==== SUPPLIED RECORDS

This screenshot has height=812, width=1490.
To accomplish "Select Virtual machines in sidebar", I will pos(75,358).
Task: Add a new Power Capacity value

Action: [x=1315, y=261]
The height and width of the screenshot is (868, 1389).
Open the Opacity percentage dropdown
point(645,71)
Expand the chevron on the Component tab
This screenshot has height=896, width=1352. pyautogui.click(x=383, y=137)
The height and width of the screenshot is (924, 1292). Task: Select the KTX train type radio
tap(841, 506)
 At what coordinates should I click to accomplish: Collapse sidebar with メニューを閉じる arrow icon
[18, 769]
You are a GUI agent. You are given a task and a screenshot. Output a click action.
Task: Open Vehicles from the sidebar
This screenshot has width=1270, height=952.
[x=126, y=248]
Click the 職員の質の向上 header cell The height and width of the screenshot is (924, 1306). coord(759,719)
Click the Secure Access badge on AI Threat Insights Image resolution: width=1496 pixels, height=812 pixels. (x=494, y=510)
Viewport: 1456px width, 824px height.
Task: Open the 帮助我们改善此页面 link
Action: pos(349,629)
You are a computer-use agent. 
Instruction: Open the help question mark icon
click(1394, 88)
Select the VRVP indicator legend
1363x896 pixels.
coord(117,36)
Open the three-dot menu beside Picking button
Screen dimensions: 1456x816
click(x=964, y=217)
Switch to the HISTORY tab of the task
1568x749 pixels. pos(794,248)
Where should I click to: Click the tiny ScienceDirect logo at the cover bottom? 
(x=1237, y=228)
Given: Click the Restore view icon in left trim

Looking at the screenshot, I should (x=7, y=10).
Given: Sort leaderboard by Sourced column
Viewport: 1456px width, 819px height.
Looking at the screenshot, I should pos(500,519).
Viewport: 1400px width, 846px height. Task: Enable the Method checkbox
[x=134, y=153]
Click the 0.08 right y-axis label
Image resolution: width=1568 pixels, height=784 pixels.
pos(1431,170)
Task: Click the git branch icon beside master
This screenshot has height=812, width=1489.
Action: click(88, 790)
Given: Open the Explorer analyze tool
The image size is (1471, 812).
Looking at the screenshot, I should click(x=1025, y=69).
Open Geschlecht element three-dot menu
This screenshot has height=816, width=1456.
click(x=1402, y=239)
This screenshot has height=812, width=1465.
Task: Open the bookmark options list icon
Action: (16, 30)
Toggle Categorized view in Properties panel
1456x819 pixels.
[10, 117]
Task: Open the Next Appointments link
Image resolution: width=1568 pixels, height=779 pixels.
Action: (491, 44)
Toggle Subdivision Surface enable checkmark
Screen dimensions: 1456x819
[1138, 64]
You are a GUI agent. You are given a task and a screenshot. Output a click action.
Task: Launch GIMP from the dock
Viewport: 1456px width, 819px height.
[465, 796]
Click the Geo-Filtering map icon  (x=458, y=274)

========

#### PROBLEM DESCRIPTION:
Say each line again exactly as it appears above.

#### ANSWER FOR THE TASK:
This screenshot has height=812, width=1490.
To accomplish "Select Virtual machines in sidebar", I will pos(75,358).
Task: Add a new Power Capacity value

Action: [x=1315, y=261]
The height and width of the screenshot is (868, 1389).
Open the Opacity percentage dropdown
point(645,71)
Expand the chevron on the Component tab
This screenshot has height=896, width=1352. pyautogui.click(x=383, y=137)
The height and width of the screenshot is (924, 1292). Task: Select the KTX train type radio
tap(841, 506)
 At what coordinates should I click to accomplish: Collapse sidebar with メニューを閉じる arrow icon
[18, 769]
You are a GUI agent. You are given a task and a screenshot. Output a click action.
Task: Open Vehicles from the sidebar
This screenshot has width=1270, height=952.
[x=126, y=248]
Click the 職員の質の向上 header cell The height and width of the screenshot is (924, 1306). coord(759,719)
Click the Secure Access badge on AI Threat Insights Image resolution: width=1496 pixels, height=812 pixels. (x=494, y=510)
Viewport: 1456px width, 824px height.
Task: Open the 帮助我们改善此页面 link
Action: pos(349,629)
You are a computer-use agent. 
Instruction: Open the help question mark icon
click(1394, 88)
Select the VRVP indicator legend
1363x896 pixels.
coord(117,36)
Open the three-dot menu beside Picking button
Screen dimensions: 1456x816
click(x=964, y=217)
Switch to the HISTORY tab of the task
1568x749 pixels. pos(794,248)
Where should I click to: Click the tiny ScienceDirect logo at the cover bottom? 
(x=1237, y=228)
Given: Click the Restore view icon in left trim

Looking at the screenshot, I should (x=7, y=10).
Given: Sort leaderboard by Sourced column
Viewport: 1456px width, 819px height.
Looking at the screenshot, I should pos(500,519).
Viewport: 1400px width, 846px height. Task: Enable the Method checkbox
[x=134, y=153]
Click the 0.08 right y-axis label
Image resolution: width=1568 pixels, height=784 pixels.
pos(1431,170)
Task: Click the git branch icon beside master
This screenshot has height=812, width=1489.
Action: click(88, 790)
Given: Open the Explorer analyze tool
The image size is (1471, 812).
Looking at the screenshot, I should click(x=1025, y=69).
Open Geschlecht element three-dot menu
This screenshot has height=816, width=1456.
click(x=1402, y=239)
This screenshot has height=812, width=1465.
Task: Open the bookmark options list icon
Action: (16, 30)
Toggle Categorized view in Properties panel
1456x819 pixels.
[10, 117]
Task: Open the Next Appointments link
Image resolution: width=1568 pixels, height=779 pixels.
Action: (491, 44)
Toggle Subdivision Surface enable checkmark
Screen dimensions: 1456x819
[1138, 64]
You are a GUI agent. You are given a task and a screenshot. Output a click action.
Task: Launch GIMP from the dock
Viewport: 1456px width, 819px height.
[465, 796]
Click the Geo-Filtering map icon  (x=458, y=274)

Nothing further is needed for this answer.